What to produce: Every line from the line containing "Радиосвязь (507, 2036)" through the final line of the data is to be printed exactly; no other line is to appear.

——————

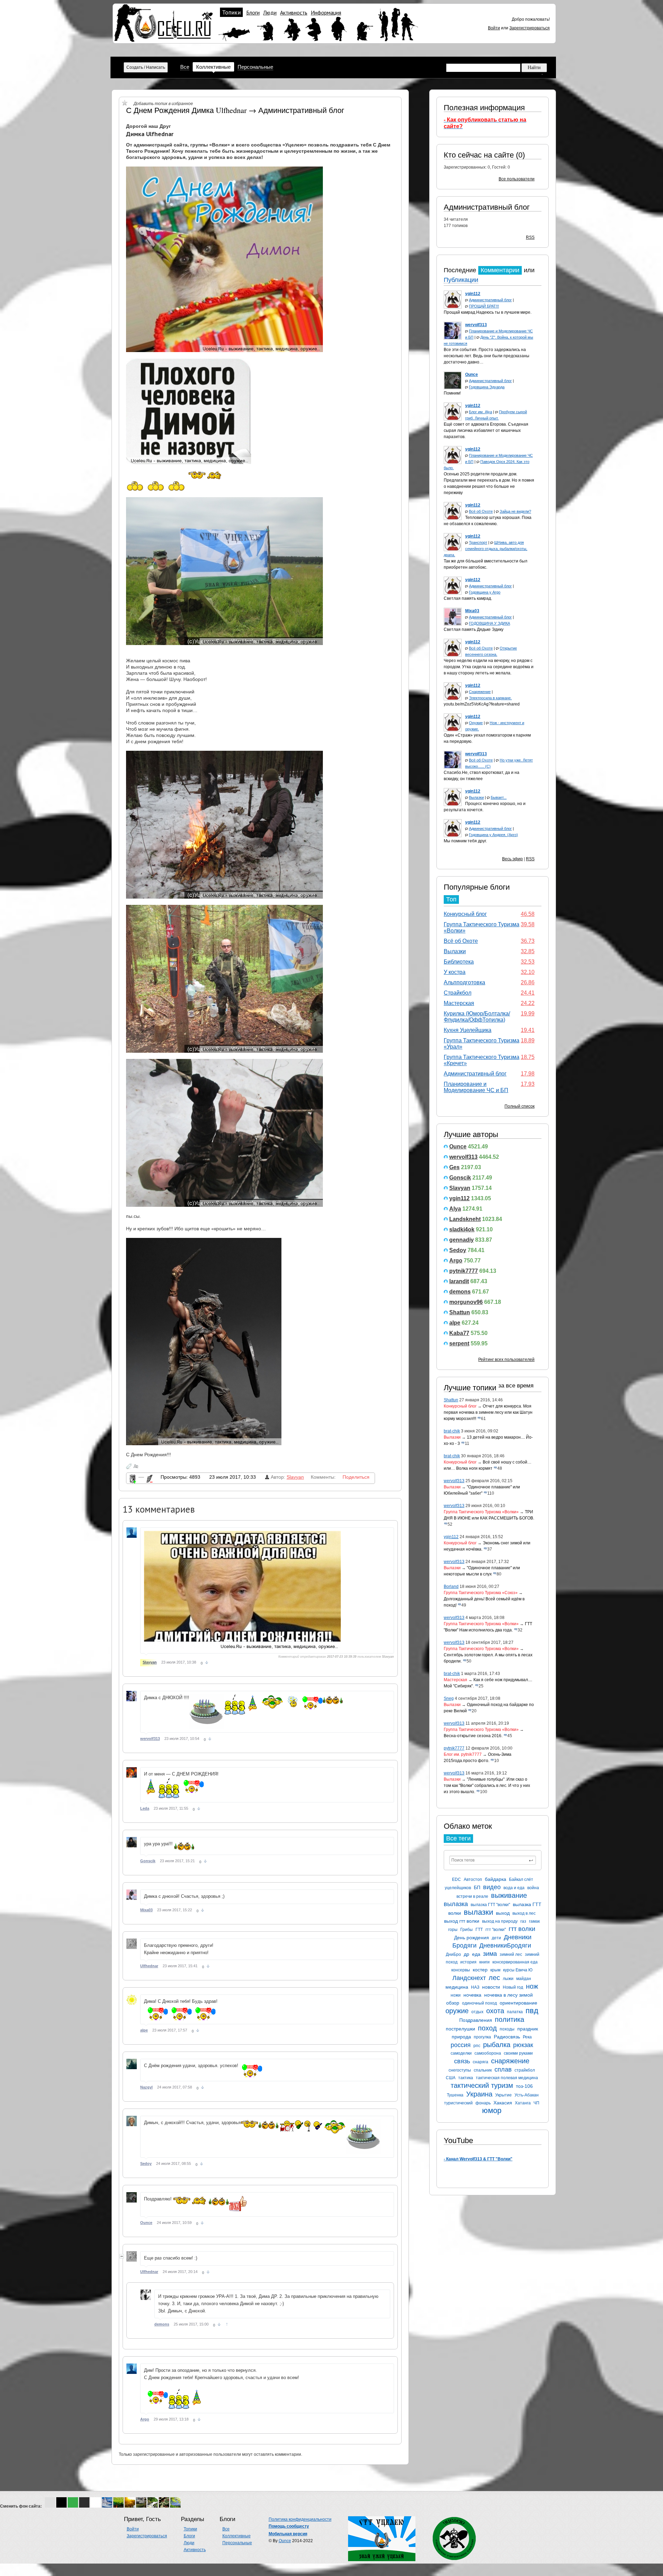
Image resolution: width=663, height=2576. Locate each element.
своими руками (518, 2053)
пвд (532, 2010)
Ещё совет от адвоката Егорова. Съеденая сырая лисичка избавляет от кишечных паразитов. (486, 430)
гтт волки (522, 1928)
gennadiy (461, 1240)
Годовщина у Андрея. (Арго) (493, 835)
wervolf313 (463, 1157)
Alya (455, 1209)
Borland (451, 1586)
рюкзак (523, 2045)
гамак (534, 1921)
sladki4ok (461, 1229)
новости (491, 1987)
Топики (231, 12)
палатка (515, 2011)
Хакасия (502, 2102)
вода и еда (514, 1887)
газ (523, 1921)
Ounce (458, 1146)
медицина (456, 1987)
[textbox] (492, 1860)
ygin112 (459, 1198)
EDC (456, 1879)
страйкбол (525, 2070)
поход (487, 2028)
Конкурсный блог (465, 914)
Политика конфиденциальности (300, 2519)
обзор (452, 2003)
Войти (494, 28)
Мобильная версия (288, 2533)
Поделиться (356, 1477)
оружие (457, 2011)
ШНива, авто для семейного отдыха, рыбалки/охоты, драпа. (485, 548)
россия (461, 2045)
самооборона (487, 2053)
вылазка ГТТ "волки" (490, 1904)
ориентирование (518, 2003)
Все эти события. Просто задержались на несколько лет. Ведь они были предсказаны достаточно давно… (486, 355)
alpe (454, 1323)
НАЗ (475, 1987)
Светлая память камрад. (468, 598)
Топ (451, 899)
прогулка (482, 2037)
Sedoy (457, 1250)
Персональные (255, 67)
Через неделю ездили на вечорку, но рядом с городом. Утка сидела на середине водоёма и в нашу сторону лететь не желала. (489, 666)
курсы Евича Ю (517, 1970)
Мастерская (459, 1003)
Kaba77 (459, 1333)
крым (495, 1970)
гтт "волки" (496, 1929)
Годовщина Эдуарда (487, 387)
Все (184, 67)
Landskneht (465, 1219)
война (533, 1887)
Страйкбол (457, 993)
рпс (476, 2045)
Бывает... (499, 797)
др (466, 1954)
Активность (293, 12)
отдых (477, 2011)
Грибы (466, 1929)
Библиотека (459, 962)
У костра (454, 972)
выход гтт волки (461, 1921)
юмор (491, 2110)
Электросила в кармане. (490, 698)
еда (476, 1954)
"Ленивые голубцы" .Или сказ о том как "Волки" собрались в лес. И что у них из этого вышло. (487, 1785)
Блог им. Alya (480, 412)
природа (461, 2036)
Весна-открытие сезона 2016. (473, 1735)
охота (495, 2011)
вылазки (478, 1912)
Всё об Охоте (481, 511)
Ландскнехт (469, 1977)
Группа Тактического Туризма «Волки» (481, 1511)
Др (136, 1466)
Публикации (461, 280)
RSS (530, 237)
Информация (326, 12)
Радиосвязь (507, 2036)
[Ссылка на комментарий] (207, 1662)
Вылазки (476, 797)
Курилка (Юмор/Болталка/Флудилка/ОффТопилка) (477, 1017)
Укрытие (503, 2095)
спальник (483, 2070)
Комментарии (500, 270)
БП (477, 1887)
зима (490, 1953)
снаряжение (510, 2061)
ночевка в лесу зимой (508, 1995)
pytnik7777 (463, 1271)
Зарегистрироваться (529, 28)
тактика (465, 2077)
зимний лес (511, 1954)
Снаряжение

——————

Solution for this exercise:
Радиосвязь (507, 2036)
[Ссылка на комментарий] (207, 1662)
Вылазки (476, 797)
Курилка (Юмор/Болталка/Флудилка/ОффТопилка) (477, 1017)
Укрытие (503, 2095)
спальник (483, 2070)
Комментарии (500, 270)
БП (477, 1887)
зима (490, 1953)
снаряжение (510, 2061)
ночевка в лесу зимой (508, 1995)
pytnik7777 (463, 1271)
Зарегистрироваться (529, 28)
тактика (465, 2077)
зимний лес (511, 1954)
Снаряжение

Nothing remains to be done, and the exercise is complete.